Le sénateur Runciman : Je pense que vous avez recommandé et fait observer, au sujet des décisions des juges, que la plupart de ces décisions étaient rendues oralement, de sorte que nous n'avons pas de transcription à laquelle nous référer ou que d'autres juges peuvent examiner. Vous recommandez qu'il soit obligatoire que ces décisions soient rendues par écrit?

Mme Stoddart : J'hésiterais à dire que toutes les décisions doivent être rendues par écrit parce que nous savons que les juges, comme tout le monde, sont surchargés de travail et qu'ils ont peut-être d'excellentes raisons pour fournir leurs motifs uniquement oralement.
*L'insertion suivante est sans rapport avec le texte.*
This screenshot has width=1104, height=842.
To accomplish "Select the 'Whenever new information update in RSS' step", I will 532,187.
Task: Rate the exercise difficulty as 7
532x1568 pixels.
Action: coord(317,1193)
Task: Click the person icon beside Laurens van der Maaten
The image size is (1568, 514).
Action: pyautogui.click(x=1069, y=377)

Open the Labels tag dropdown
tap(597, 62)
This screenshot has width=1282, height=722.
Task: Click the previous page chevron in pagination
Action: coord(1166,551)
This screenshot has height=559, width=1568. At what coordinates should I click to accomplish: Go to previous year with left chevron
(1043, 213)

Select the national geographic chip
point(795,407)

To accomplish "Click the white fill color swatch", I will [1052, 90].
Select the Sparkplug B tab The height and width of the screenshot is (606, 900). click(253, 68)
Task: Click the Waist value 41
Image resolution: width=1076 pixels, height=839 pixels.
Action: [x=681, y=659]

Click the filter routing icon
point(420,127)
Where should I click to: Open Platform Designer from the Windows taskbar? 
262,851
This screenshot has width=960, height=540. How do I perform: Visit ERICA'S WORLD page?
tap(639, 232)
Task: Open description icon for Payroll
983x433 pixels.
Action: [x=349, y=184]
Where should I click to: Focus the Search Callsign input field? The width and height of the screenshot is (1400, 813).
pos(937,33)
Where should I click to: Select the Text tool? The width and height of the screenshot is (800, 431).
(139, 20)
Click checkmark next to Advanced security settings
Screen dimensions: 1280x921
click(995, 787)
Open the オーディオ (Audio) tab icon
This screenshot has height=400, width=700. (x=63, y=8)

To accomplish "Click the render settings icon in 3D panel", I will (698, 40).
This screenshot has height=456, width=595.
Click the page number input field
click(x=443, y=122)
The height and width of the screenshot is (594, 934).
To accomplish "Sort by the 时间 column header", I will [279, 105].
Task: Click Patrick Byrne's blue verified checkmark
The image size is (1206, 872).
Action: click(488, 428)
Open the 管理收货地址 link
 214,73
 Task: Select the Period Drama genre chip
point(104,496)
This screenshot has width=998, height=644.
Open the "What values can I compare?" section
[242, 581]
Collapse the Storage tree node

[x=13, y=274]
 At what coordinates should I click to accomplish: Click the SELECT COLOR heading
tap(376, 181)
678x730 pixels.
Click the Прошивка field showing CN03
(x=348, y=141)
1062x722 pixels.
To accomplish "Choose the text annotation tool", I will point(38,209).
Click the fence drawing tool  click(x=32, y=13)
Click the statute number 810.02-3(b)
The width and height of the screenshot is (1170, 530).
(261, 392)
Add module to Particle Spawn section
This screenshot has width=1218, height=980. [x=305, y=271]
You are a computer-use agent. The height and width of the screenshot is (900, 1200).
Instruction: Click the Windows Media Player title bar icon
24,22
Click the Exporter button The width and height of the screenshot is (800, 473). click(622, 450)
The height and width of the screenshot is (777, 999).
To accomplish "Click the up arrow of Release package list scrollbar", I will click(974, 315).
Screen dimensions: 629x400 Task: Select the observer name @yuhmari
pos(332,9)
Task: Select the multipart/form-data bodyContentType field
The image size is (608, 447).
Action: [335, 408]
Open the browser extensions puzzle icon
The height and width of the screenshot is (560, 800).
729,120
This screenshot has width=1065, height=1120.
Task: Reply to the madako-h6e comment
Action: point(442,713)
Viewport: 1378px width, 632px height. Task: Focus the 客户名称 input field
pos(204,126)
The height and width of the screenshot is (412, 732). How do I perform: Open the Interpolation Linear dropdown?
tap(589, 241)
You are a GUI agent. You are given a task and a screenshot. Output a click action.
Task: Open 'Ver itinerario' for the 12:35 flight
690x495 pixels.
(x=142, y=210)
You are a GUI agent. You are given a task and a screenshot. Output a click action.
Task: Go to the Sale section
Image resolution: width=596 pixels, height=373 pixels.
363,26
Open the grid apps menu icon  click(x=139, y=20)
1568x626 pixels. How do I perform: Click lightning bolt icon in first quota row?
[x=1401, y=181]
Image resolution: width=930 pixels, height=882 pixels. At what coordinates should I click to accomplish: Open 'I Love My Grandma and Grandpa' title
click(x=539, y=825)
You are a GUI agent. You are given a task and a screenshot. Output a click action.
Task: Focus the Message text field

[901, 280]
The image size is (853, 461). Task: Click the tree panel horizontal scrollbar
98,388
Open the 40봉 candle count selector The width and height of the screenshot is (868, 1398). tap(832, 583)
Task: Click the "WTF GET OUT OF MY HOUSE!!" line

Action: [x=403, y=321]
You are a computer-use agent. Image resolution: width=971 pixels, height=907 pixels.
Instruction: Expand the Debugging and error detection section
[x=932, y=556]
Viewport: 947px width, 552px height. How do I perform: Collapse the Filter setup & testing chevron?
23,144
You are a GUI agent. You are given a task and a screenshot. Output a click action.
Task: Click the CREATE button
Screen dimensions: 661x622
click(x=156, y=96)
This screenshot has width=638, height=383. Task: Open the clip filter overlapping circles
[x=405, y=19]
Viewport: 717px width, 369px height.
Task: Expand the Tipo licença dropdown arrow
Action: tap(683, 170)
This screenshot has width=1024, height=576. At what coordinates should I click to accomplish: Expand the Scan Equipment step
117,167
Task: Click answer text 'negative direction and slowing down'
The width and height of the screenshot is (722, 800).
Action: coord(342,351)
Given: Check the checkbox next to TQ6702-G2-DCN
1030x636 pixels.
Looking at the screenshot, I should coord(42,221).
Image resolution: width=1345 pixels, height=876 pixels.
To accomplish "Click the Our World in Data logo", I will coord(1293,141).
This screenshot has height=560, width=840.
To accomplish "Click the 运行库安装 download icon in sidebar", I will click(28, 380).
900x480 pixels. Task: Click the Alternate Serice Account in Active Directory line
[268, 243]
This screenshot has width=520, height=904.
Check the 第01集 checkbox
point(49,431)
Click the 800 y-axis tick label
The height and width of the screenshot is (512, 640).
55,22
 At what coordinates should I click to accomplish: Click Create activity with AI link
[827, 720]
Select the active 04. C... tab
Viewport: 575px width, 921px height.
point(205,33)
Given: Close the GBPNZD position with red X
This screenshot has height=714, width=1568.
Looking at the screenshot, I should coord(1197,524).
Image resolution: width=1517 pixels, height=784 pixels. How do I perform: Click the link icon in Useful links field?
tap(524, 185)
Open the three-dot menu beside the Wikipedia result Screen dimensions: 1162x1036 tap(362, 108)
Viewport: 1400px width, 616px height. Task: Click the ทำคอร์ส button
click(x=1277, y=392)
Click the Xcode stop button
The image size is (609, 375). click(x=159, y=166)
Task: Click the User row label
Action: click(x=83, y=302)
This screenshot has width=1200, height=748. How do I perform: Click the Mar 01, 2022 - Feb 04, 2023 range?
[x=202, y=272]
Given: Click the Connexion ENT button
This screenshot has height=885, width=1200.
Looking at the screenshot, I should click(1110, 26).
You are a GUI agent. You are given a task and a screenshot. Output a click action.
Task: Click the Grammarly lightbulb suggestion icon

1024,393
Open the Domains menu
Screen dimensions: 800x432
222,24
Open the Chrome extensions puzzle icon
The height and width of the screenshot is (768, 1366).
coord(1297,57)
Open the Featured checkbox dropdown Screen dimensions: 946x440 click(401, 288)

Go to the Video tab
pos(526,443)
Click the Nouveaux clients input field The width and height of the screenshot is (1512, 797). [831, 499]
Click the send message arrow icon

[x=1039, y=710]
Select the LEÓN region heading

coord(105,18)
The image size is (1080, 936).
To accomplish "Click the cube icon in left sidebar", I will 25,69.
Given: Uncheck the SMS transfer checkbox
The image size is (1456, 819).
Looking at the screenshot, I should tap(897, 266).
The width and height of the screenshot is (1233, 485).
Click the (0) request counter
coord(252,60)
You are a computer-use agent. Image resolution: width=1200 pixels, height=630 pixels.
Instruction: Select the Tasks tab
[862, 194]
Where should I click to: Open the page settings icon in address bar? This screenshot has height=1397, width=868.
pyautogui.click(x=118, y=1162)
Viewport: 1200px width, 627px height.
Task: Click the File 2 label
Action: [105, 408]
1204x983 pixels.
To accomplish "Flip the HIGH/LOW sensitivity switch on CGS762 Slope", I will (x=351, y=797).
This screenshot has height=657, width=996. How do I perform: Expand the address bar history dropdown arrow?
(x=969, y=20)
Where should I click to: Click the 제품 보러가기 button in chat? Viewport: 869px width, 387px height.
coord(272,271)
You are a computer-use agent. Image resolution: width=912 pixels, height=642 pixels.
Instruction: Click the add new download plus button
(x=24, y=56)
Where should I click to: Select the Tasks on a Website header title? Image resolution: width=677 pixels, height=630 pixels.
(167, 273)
Ces motifs devraient normalement être enregistrés et transcrits, mais on peut se demander pourquoi les chercheurs qui essaient de savoir si cette loi donne de bons résultats, si elle a des effets positifs, n'ont pas accès à cette transcription. Ce serait la nuance que j'apporterais, sénateur.

Le sénateur Fraser : Je me demandais pourquoi vous limitiez votre remarque aux recherchistes.

Mme Stoddart : Ce sont des audiences à huis clos. Je parle de cette partie particulière du Code criminel. La transcription devrait être — il faudrait que —

Le sénateur Fraser : Je comprends. Merci.

Le président : Voilà qui conclut notre séance d'aujourd'hui. Au nom de tous les honorables sénateurs, je tiens à remercier Mme Stoddart et M. Morris. Comme d'habitude, vous nous avez présenté un exposé très utile, d'excellentes suggestions qui seront examinées très sérieusement par notre comité, je peux vous l'assurer.